For an embarrassingly long time now (we’re talking years here, people!) I’ve had an afghan in my care that I received from a college friend. Her grandmother (I think) had knit it and it had been passed down to her now teenage daughter. They’d noticed it was starting to show some wear and asked me if I could repair/fix it for them. They weren’t sure if it was knitted (turns out it was) or crocheted and since I was the only person they knew who did either, they asked for my help. I was honored of course, but being the Queen of Procrastination that I am, I kept putting it aside. Early this year I decided it was high time I fixed it and sent it back. There are just too many of these unfinished things dragging me down and stressing me out with guilt. Anticipating a long extended repair effort, I was surprised and sheepish to discover that it took me only about an hour to fix the few small spots that needed work. Oy. But one of the things I’d hoped to do when I first received the blanket was to try to decipher the pattern so that if, in the future, one of the panels (it’s knitted in panels which are then crocheted togetther) disintegrated, I’d be able to replace it for them. Now that the repair job had gone so quickly, I felt obligated to put just a little extra time in to try to accomplish this. These are dear college friends, in case you haven’t figured it out :) The blanket owner is the daughter of my college boyfriend and my college roommate. How’s that for sounding awkward? Totally isn’t though. I even went to Maryland for their wedding many years ago!

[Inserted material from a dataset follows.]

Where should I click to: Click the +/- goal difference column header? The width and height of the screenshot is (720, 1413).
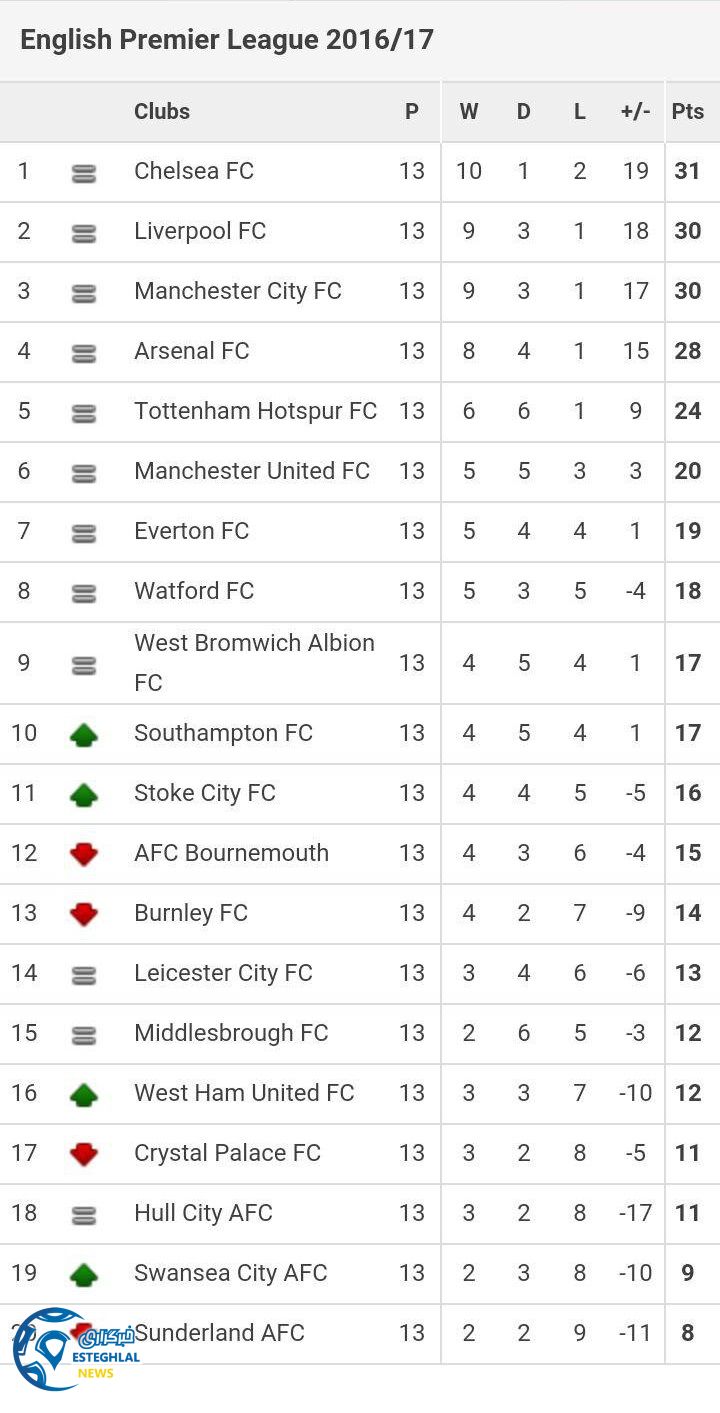tap(635, 112)
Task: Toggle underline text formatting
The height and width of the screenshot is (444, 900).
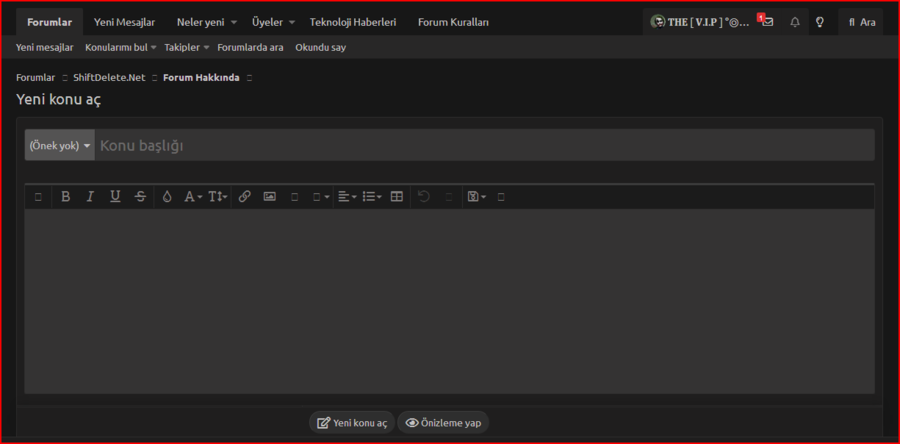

Enter magic balls. I wanted to try my hand at making one, and I needed yarn to experiment with for my reverse engineered blanket project, so it just seemed like it was meant to be. I used these instructions to make my first magic ball and spent a couple days working out the pattern for the blanket panel. After lots of trial and error, I came to realize that any knitwear designing dreams I might have harbored have absolutely no chance of realization since it’s obvious I’m not cut out for it. Two days to figure out a simple lace pattern? Yeah, no talent here. But yet, part of me is proud to say that I actually did it! And I’m happy with the results, so I see a blanket made of magic balls and this reverse engineered pattern in my near(ish) future.
The first strip is completed and it looks like this:
All the blue shades remind me of mimeographs from when I was a kid (yes, I’m dating myself with that comment!) so that’s what I’m calling my nascent blanket. Can’t wait to make my next magic ball and next blanket strip! The yarn is already picked out and just waiting for me to get my yarn needle and winder out.